Baldwin: What kept me here in the cities was the quality of collaboration that I’ve had and the community that allowed me to do so many things. I’m not like a main muscle but one of those stabilizing muscles; I’m one of the connecting tissues. That’s where I flourish. I like to sing, act, direct; I do all those things. It’s hard to be allowed to do that, frankly. People [normally] want you to choose, and I was encouraged here to do all the things. The people and the legacy in the cities of collaborative performers who use many different methods of storytelling is enormous.
Gillette: I’ve been in the Twin Cities since 2001, and while Christina’s on the art side, I’m the furthest thing from an artist. I love the structure of the arts community in the Twin Cities. We have the large organizations, like the Guthrie, Children’s Theatre Co., Minnesota Opera, the Minnesota Orchestra. Those broad talents provide sustained employment for literally hundreds and hundreds of top-notch people onstage, offstage—building the costumes, doing the marketing, doing the fundraising. I think that brings a base of talent to the Twin Cities [which allows] theaters of this size, and smaller, to have. There are so many different tiers and sizes who can all work together and [artists] are free to travel in between.

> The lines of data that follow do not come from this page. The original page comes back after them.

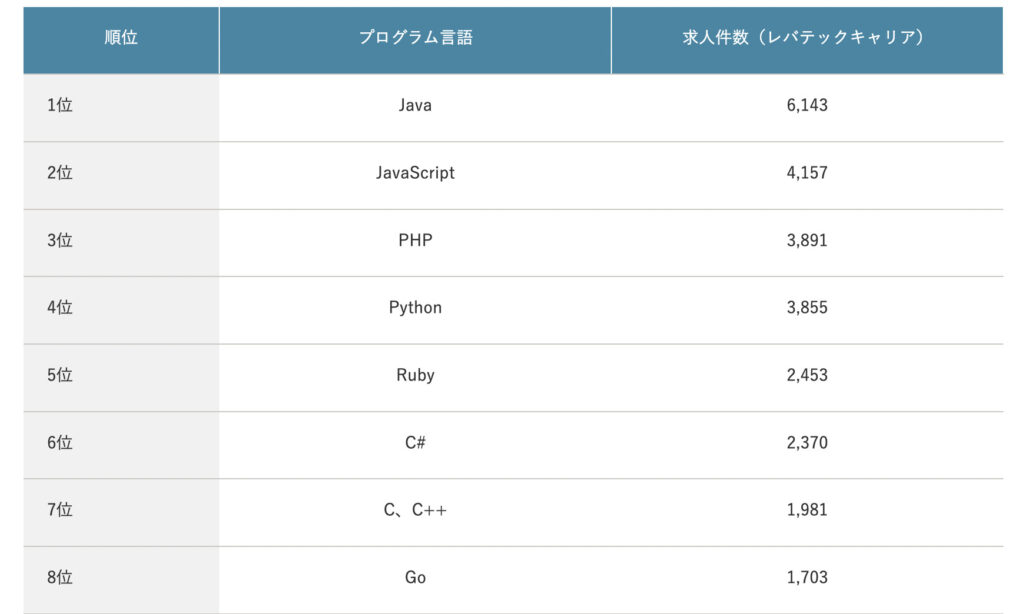Screen dimensions: 1024x614
Task: Select the Java cell
Action: pyautogui.click(x=415, y=105)
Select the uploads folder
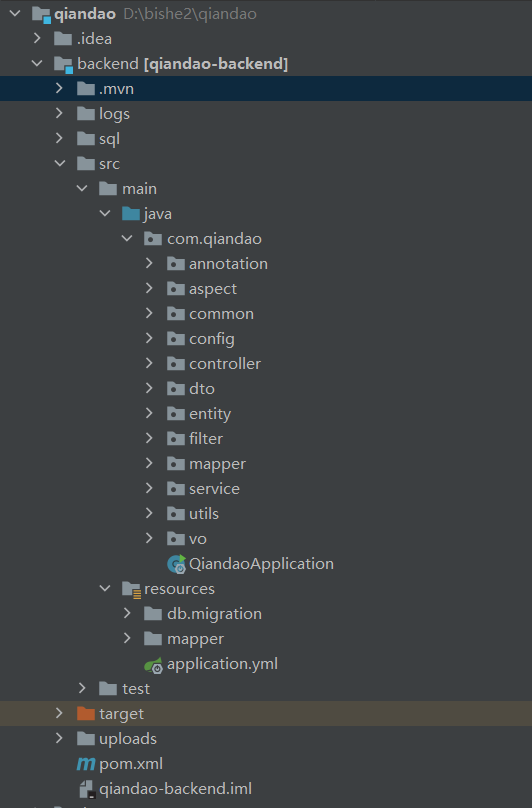Image resolution: width=532 pixels, height=808 pixels. click(127, 738)
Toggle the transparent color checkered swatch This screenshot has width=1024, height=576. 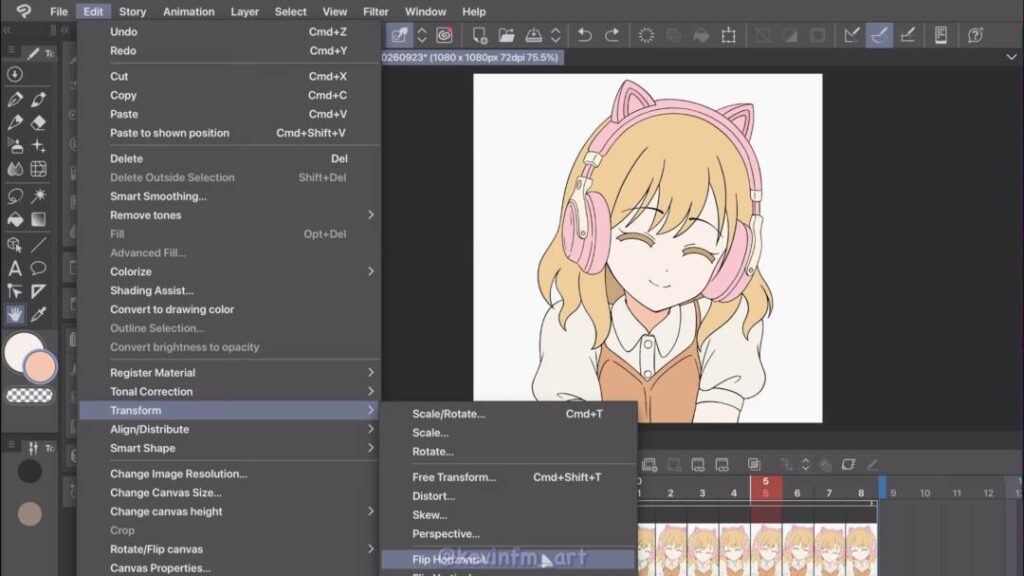pyautogui.click(x=29, y=395)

How have your roles changed because of the pandemic?
Baldwin: The pattern is different for me. It’s not business as usual, but I also wasn’t privy to that “business as usual” in the same way. This is a time of big innovation and change. Not in a way that is threatening to the old ways; this can be a really wonderful opportunity to find a better way, a more inclusive way. So I think for me, it’s making sure that we all stay open to hearing the stories and listening to people and learning from one another.
Gillette: As would be expected, your answer would be the arts side, and my answer is on the other side of it, which is why we’re a good team.
Baldwin: I know, I was just going to say that!
Gillette: As a managing director, I’m in charge of X, Y, and Z, and then there’s a series of subtasks that allow me to execute the overall tasks. I was talking to my marketing manager this morning, and one of my jobs is to work with her and put together the program, proofreading, editing, ad sales. I don’t think programs are going to be a thing anymore. But it’s not like that task comes off my list. I need to think in a bigger picture: Why was the Jungle doing programs? Oh, OK. To acknowledge artists involved, to be partnership for our sponsors and our commercial relations. In this new world, how do we accomplish those same ends with some very different means?
Baldwin: I have to say that I am in a very privileged position to be able to work with the likes of Robin Gillette. And it’s true—I would say this if you weren’t listening and I wasn’t trying to bum a dollar off you, Robin [laughs]. There’s been so much that just feels organically right, and one of those things is being able to work with Robin because she has this amazing, amazing diverse wealth and experience and integrity. It just made my job—I don’t want to say easier, but it’s been deeper because the questions she asks and the challenges she puts out there allow us to go deeper as an organization to find better ways.
Gillette: Thank you!
Baldwin: Well, you’re welcome. Now can I have a dollar?
This interview has been edited for style, length, and clarity.